Na maioria das fotos, o que mais chama a atenção é a ausência. Entre crianças e adultos da família de dona Maria Ricardina falta Paulo… o filho, o irmão, o tio, que desde os 4 anos foi retirado da própria casa e nunca mais voltou.

Paulo César de Souza Marques é uma das crianças envolvidas em um esquema de adoções irregulares na década de 1980 em Santos Dumont e região. Estima-se que mais de 170 crianças de cidades da Zona da Mata tenham sido levadas à força para fora do país, e dessas mais de 100 seriam de Santos Dumont. Os destinos mais comuns eram Itália e França.

Um jornal da época dá ideia de como aconteciam os crimes que tinham como alvos, famílias desestruturadas, a maioria sem alfabetização e em vulnerabilidade econômica e social. O relato dá detalhes de como Paulo foi tirado literalmente dos braços da mãe, dona Maria Ricardina.

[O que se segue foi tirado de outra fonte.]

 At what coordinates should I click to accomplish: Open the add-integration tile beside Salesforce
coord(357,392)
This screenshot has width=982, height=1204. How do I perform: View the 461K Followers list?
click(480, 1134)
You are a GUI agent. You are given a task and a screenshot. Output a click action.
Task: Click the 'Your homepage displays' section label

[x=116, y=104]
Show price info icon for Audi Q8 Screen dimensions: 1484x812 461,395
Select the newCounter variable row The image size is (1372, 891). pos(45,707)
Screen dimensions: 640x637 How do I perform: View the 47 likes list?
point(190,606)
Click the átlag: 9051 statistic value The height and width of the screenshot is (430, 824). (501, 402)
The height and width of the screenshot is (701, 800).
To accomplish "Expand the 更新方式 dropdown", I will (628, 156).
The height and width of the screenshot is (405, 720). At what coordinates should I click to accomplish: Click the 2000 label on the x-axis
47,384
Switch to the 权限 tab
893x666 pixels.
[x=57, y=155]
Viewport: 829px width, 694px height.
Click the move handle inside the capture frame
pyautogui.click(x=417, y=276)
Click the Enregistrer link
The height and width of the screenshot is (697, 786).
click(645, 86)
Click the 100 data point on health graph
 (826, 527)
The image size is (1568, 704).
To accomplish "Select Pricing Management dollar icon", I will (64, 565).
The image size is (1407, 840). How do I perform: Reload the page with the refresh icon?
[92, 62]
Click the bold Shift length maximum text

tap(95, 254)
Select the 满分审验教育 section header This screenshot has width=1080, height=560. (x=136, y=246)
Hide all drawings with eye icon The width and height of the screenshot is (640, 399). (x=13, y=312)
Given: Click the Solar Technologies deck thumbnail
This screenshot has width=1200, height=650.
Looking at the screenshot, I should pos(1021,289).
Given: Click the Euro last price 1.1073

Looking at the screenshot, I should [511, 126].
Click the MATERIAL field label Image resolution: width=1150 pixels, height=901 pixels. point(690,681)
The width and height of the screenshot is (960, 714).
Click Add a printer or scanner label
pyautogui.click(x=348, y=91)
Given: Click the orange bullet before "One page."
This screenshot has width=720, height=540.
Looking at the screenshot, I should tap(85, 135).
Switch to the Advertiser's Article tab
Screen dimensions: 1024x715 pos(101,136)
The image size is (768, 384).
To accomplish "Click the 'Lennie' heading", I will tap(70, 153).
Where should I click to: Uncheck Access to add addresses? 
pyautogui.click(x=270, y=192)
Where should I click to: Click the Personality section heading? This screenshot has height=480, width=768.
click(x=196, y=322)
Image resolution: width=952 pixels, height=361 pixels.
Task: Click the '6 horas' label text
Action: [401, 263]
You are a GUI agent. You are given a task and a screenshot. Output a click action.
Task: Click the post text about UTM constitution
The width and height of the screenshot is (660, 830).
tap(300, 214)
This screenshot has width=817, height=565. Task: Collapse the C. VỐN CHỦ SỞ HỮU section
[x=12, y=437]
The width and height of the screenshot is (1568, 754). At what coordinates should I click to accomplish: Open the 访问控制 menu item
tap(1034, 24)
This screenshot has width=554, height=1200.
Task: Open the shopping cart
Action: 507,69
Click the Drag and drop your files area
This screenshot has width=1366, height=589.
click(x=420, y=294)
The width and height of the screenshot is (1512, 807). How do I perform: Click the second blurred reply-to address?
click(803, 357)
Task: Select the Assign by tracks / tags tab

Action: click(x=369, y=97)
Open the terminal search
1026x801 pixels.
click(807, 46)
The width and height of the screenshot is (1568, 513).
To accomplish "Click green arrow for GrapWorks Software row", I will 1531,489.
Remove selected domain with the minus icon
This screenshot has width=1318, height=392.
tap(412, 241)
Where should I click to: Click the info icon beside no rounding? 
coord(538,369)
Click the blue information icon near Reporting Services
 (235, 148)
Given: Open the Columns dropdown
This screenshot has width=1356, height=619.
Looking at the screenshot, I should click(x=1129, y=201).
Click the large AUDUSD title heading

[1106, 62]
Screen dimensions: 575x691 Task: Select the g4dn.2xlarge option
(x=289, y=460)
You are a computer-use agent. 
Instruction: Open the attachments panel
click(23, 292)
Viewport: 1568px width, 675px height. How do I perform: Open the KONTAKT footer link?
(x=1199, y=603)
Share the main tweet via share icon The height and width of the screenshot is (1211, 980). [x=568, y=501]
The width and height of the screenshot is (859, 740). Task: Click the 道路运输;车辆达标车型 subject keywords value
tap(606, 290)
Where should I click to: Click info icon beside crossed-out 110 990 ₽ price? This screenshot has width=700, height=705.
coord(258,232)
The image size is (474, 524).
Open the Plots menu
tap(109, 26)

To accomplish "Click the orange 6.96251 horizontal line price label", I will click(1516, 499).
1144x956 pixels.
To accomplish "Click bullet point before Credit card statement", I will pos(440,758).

"Segundo a viúva, naquele dia Paulo César estava brincando no quintal da vizinha ao lado quando chegaram os oficiais de justiça Celso Mary, José do Patrocínio Moreira e um outro homem apenas identificado como Gerônimo, que lhe disseram estar ali para levar os seus filhos, Paulo César e Sebastião de Souza Marques. Sebastião conseguiu escapar pelos fundos e ela se atracou com os oficiais, segurando Paulo César. Por último, ela, agarrada a um dos braços da criança e os homens a outro, travou um verdadeiro cabo de guerra, mas a força deles venceu e o garoto foi levado", diz trecho.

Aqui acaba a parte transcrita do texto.